It’s Labor Day, and I would welcome work.
At this time last year I was, by my own choice, in transition from a more conventional full-time job with a single employer to a more nebulous, semi-freelance one with multiple employers that define me variably as a casual employee, per diem employee, or contractor. It seems a strange choice to make for someone with a temperamental preference for structure and regularity, and I still wonder at that aspect of it. Truth be told, it was a trade-off in several ways. On the one hand, I gave up the guarantee of a regular work schedule and corresponding paycheck along with legally required benefits, in exchange for work that’s scheduled per assignment with the added responsibility of purchasing my own health insurance. On the other, I am more or less at liberty to determine my own availability without the risk of losing my job altogether, and doing the same kind of work in person rather than telephonically, and in a place I much prefer living in, is a lot less stressful. Even when my working days become full or hurried, I don’t begin the work week with any underlying dread or end it feeling drained.

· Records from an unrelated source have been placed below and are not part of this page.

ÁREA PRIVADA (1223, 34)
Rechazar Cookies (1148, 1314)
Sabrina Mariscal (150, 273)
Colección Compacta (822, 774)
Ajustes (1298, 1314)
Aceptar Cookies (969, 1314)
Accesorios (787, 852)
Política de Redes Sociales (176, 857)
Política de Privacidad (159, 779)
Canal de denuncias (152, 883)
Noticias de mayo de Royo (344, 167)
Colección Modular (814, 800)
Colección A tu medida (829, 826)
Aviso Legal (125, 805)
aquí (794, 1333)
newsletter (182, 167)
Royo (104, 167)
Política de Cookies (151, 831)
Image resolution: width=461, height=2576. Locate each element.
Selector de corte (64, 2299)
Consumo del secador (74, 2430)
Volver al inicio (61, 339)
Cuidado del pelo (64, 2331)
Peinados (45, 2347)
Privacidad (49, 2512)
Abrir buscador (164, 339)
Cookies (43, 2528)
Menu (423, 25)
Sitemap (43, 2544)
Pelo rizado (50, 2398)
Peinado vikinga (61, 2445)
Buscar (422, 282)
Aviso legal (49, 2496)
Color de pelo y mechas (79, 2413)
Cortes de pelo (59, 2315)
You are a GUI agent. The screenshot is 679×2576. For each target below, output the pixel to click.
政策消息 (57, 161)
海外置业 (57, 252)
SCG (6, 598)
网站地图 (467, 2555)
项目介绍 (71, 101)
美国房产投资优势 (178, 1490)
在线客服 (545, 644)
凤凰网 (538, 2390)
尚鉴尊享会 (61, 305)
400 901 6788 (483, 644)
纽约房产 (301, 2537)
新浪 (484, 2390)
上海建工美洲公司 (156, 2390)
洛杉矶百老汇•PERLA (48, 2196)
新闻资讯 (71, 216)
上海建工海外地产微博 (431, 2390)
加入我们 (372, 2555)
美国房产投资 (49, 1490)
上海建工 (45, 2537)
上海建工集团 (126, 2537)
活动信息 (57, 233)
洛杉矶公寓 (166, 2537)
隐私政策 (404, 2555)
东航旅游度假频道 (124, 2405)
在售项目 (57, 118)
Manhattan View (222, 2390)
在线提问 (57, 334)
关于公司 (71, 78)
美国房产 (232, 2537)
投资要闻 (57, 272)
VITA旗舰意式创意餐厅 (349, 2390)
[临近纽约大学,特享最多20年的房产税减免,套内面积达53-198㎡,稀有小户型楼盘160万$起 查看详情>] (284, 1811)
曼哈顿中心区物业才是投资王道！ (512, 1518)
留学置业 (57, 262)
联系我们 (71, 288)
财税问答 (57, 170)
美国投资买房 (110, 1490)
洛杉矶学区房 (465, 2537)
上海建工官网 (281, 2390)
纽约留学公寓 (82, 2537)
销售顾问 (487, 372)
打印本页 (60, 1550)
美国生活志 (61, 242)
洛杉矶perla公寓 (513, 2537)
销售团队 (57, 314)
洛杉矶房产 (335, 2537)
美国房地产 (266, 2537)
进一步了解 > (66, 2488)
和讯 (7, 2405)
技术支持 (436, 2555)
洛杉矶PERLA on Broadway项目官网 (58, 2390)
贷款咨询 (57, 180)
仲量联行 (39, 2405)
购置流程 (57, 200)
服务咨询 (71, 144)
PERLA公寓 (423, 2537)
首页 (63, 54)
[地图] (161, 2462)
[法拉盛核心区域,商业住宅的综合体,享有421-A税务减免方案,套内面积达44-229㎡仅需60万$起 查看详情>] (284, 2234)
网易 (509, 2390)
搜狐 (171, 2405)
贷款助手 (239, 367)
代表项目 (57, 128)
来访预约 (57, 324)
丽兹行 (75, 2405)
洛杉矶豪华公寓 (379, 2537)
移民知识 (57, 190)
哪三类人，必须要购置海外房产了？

It’s because of both the increased satisfaction and the lack of any guaranteed number of working hours that I would not begrudge having work this Labor Day. However, given the day’s significance in the history of labor justice (established contemporaneously with the promulgation of Rerum novarum, Pope Leo XIII’s groundbreaking encyclical on the condition of labor, it’s worth noting) and the fact that many people still lack the relative luxuries of job satisfaction or a negotiable schedule or both, it is important for meaningfully symbolic reasons (not to be confused with “merely symbolic”, thank you Karl Rahner) that it normally be reserved as a day off for non-emergent work. (The magnanimity of the fine folks at Maxwell House in giving a faithful employee one paid holiday in 53 years is not quite on the mark.)
Keeping in mind both the conventionally employed who may lack leverage in the conditions of their employment (generally more so the lower the wage) and the increasing number of people in situations like mine who may easily fall through the cracks in work regulations or even in the definition of workers, I spent this Labor Day morning rallying for a municipal ordinance currently under consideration that would require employers to provide up to six days per year of earned paid sick leave.
Whether I and others with similar work situations would benefit under the proposed ordinance remains somewhat ambiguous. As it stands, the earned sick time would accrue gradually based on hours worked, so the available leave would not disproportionately affect the agencies I work for, nor would I want it to. But the city council is still considering certain possible exemptions, such as seasonal and per diem workers, and how to define them. Fortunately for me, my own job security does not hang on the question of whether or not I would be covered by the ordinance, but for certain others the stakes are clearer and higher. One home health nurse at the rally mentioned the importance of working parents being able to care for sick children, and representatives of parts of the immigrant community, which I serve in my own work, talked about the serious dilemma of risking their health or risking their jobs, and about a sense of being valued for their “input” rather than their humanity.
While the ambiguity of my own situation in relation to this particular local policy proposal is not an existential threat, it is illustrative of a broader trend away from what we now know as conventional models of employment, and from the security and protections that have come with it. Economic historian Louis Hyman recently summarized this trend and its accompanying trade-offs:
I am neither for nor against temping (or consulting, or freelancing). If this emergent flexible economy were all bad or all good, there would be no need to make a choice about it. For some, the rise of the gig economy represents liberation from the stifled world of corporate America.
But for the vast majority of workers, the “freedom” of the gig economy is just the freedom to be afraid. It is the severing of obligations between businesses and employees. It is the collapse of the protections that the people of the United States, in our laws and our customs, once fought hard to enshrine.
Hyman’s argument is that this loss of security is not simply an inevitable byproduct of an economic shift or of new technologies, but rather conditions of labor, in every age, depend on a collection of social and moral choices. This is a point that resonates back to the origins of modern Catholic Social Teaching: whatever the conditions and nature of work, the dignity of work – and more fundamentally, of the human beings doing it – must be respected. Any changes to these conditions, whether positive, negative or profoundly mixed, require a moral response. The growing prevalence of a gig economy, with its flexibility and instability and everything else that comes with it, means that regulations and social mores must fill in its gaps, so that the work by which we earn the means to live be secure and dignified for all.